Anthony Sowell, who terrorized the city of Cleveland with a macabre series of murders and hid the decomposing bodies of 11 Black women at his home, died on Monday of an undisclosed terminal illness, a spokeswoman for Ohio’s corrections agency said. He was 61.
Mr. Sowell, who had been on death row since 2011, was admitted last month to an end-of-life care unit at the Franklin Medical Center in Columbus, Ohio, a facility run by the Department of Rehabilitation & Correction, the spokeswoman, JoEllen Smith, said in an email on Monday night. She did not elaborate on Mr. Sowell’s medical diagnosis, other than to say that it was not Covid-19, the illness caused by the coronavirus.
Mr. Sowell had been designated a “sexually violent predator” by the criminal justice system in Ohio after being convicted in 2011 of 11 counts of murder, as well as attempted murder, kidnapping, rape, assault and corpse abuse.

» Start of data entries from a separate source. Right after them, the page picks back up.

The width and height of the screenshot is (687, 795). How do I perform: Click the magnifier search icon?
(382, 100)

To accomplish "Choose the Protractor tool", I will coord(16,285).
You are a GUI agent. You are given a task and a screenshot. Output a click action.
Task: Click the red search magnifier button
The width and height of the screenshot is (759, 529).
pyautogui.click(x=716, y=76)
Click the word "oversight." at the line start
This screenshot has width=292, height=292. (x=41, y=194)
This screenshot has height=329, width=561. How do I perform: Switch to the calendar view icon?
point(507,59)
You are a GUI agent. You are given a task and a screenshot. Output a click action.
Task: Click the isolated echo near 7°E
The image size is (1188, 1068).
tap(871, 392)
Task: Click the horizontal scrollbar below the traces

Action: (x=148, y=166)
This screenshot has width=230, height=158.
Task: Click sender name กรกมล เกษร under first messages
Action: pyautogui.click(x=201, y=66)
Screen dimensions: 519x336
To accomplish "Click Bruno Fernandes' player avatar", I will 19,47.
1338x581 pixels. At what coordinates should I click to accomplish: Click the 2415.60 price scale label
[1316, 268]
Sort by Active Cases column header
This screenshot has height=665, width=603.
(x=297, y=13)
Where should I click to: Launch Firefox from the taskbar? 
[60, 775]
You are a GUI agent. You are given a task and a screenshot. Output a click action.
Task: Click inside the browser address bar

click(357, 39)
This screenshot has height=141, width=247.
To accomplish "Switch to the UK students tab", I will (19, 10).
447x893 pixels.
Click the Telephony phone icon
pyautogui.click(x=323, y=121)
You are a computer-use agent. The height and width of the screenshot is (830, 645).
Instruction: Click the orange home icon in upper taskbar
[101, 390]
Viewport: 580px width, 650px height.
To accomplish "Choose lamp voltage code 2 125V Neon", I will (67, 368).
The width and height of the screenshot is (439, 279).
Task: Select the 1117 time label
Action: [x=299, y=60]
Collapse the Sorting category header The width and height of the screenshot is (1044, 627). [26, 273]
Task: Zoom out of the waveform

The decomposing bodies of the victims were found in Mr. Sowell’s house and in his yard on the city’s East Side.
At the time of his arrest in 2009, relatives of his victims had expressed anger that Mr. Sowell, who had previously spent 15 years in a state prison for luring a 21-year-old woman into his home, then choking and raping her, had gone undetected. He was released from prison in 2005 in that case.
They also had complained that their attempts to get the police to open missing persons cases had been unsuccessful.
When Mr. Sowell was arrested, he pleaded not guilty by reason of insanity. But that could not keep him from being sent to death row.
Over the years, lawyers for Mr. Sowell, the most notorious serial killer in Cleveland’s history, mounted several unsuccessful attempts to overturn his death sentence.